# Jmri signal mast



## neil benjamin (Dec 22, 2011)

Hi all hope this is correct location to post this. 
I have my panel all set up on panel pro. Switches work blocks detection work. All excited until I place signal heads. The problem is my background is black.and the signal heads signal mast are black ! I have tried for about 2 weeks trying to change the color of the signal head or mast to different colours no go 
I am not referring to the signal aspect ( red , grn etc ) I am talking the actual head or mast so it will show up on the black background. 
Help please. 
Thank you


----------



## CTValleyRR (Jul 26, 2014)

I must be missing something in your description. Paint isn't an option? Or different LEDs or lenses?

Maybe a picture would help.


----------



## JerryH (Nov 18, 2012)

I think he is talking about image display on the screen. Black picture on black background.


----------



## DonR (Oct 18, 2012)

Question confuses me also...do you have a PHYSICAL
signal and mast that is color black...or is this a digital creation?
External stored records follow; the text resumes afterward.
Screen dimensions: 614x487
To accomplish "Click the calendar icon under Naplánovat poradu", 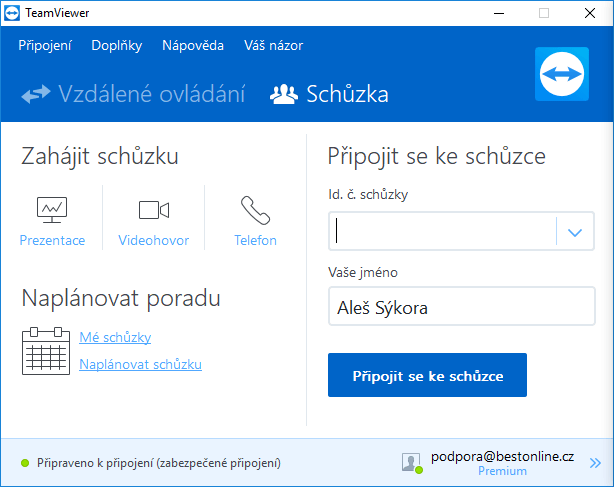I will point(46,351).
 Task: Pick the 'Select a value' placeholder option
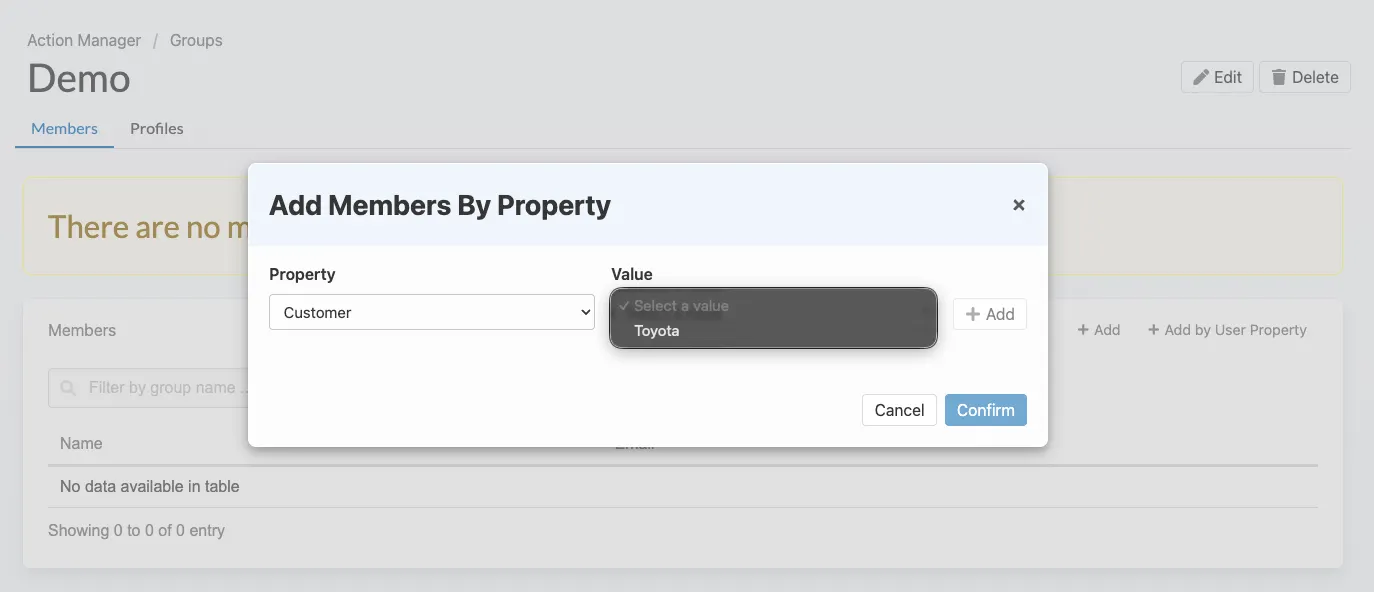[681, 306]
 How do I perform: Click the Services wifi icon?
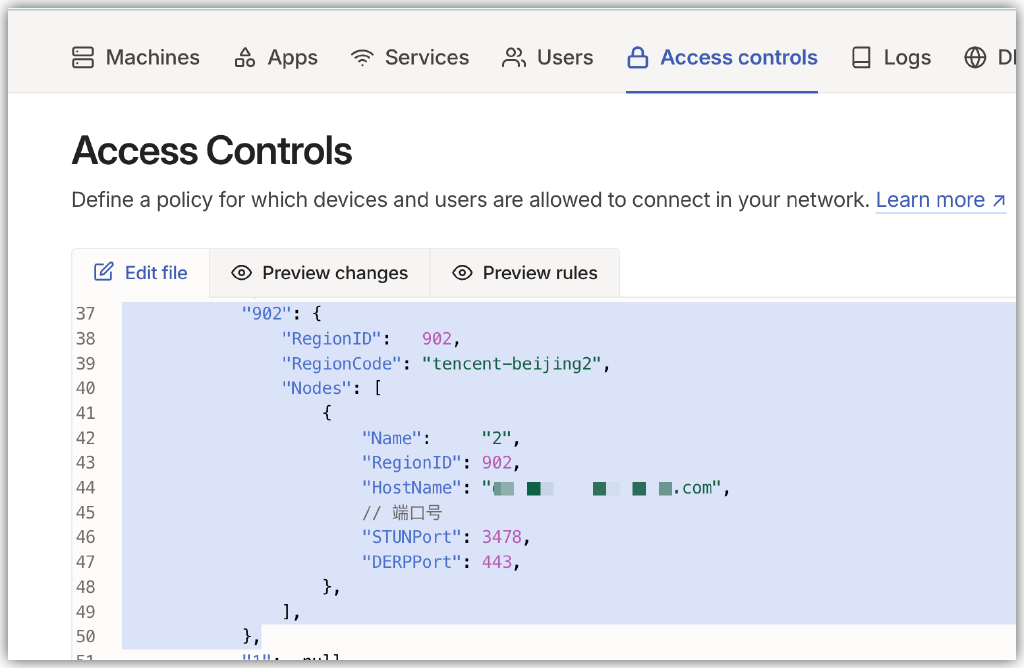pyautogui.click(x=362, y=58)
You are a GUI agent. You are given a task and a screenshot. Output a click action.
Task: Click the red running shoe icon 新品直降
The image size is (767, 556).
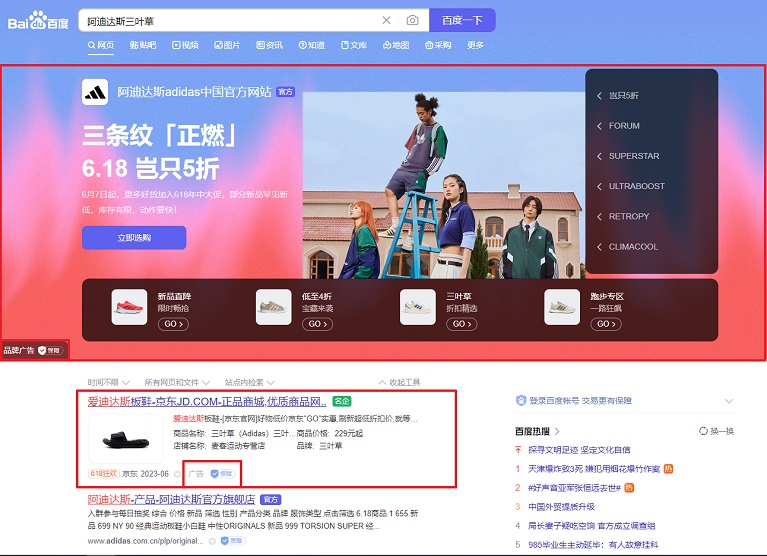(x=129, y=308)
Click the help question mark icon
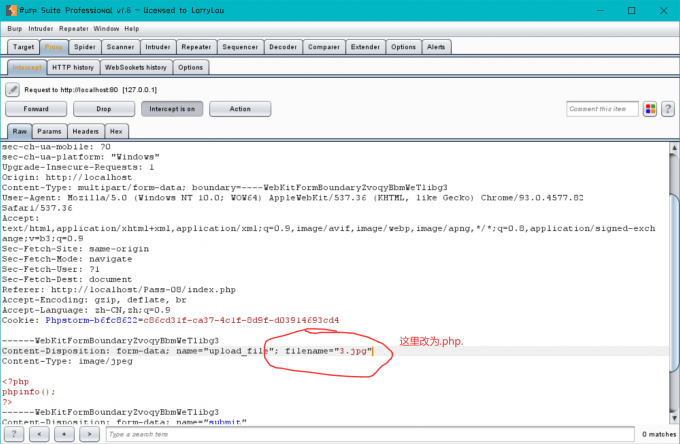Viewport: 680px width, 444px height. 667,109
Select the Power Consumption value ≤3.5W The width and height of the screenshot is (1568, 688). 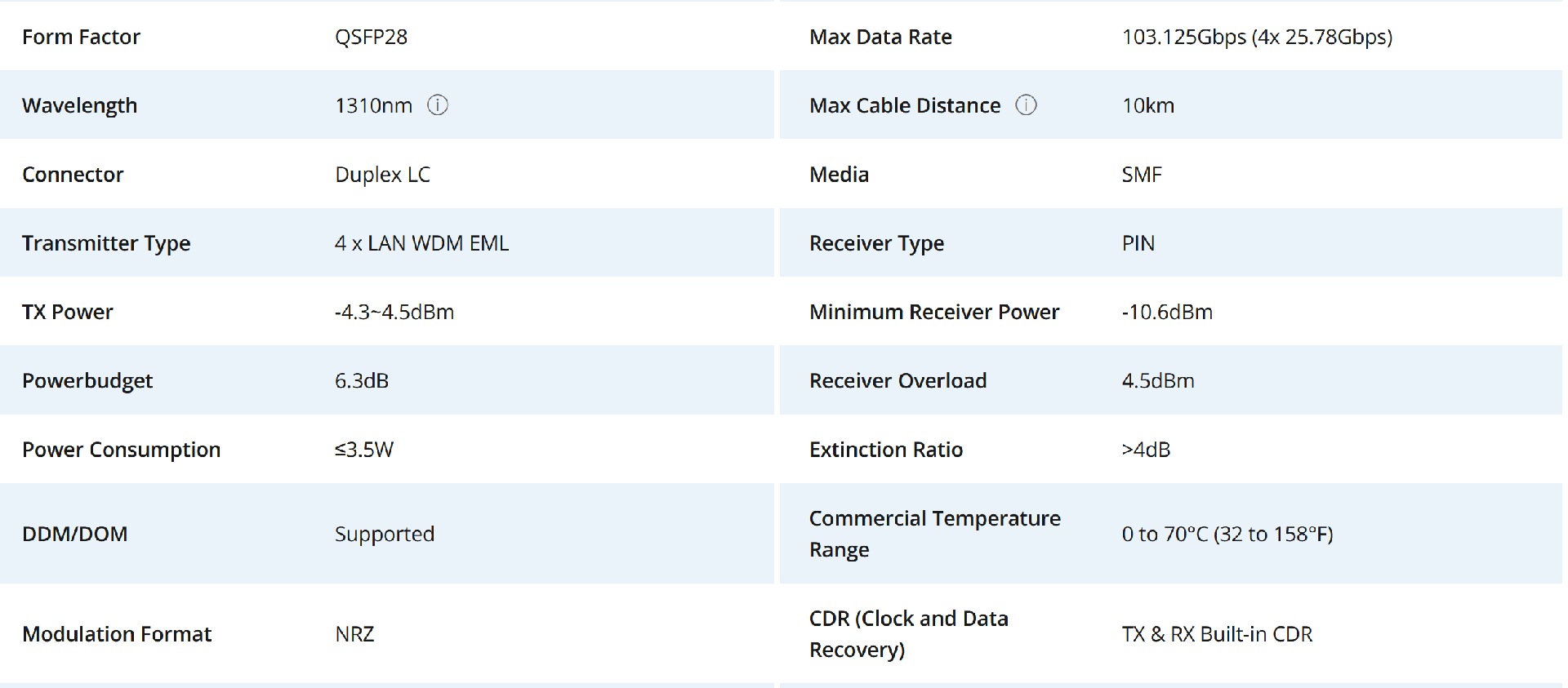click(364, 450)
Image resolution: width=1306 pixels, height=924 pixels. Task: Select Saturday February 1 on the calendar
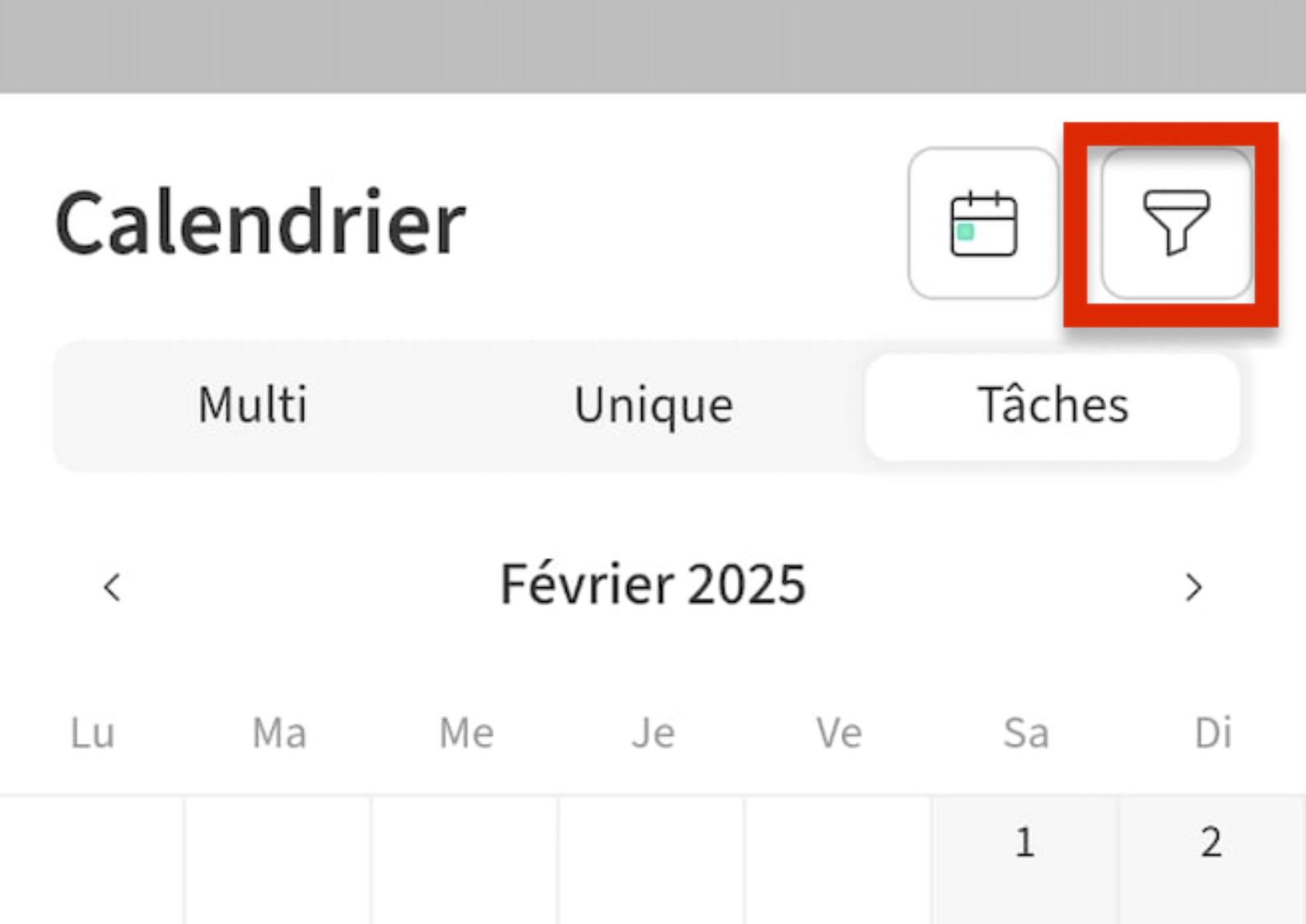click(1024, 841)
If
digital, you'd need to give our gurus the program you
use to create it.

If physical, aluminum paint should do the job...it's the
color of many proto railroad masts.

I see on many Euro signals the aspect light face is black but outlined in
white or metallic paint.

Don


----------



## CTValleyRR (Jul 26, 2014)

JerryH said:


> I think he is talking about image display on the screen. Black picture on black background.


Ah, that would make sense.


----------



## neil benjamin (Dec 22, 2011)

Yes panel is on the computer program is JMRI panel pro layout editor.


----------



## neil benjamin (Dec 22, 2011)

Figured it out for those who may need to know. The signal Head should Be placed on a signal
Mast. The mast then I notice is white when the background is black and black when background is white.


----------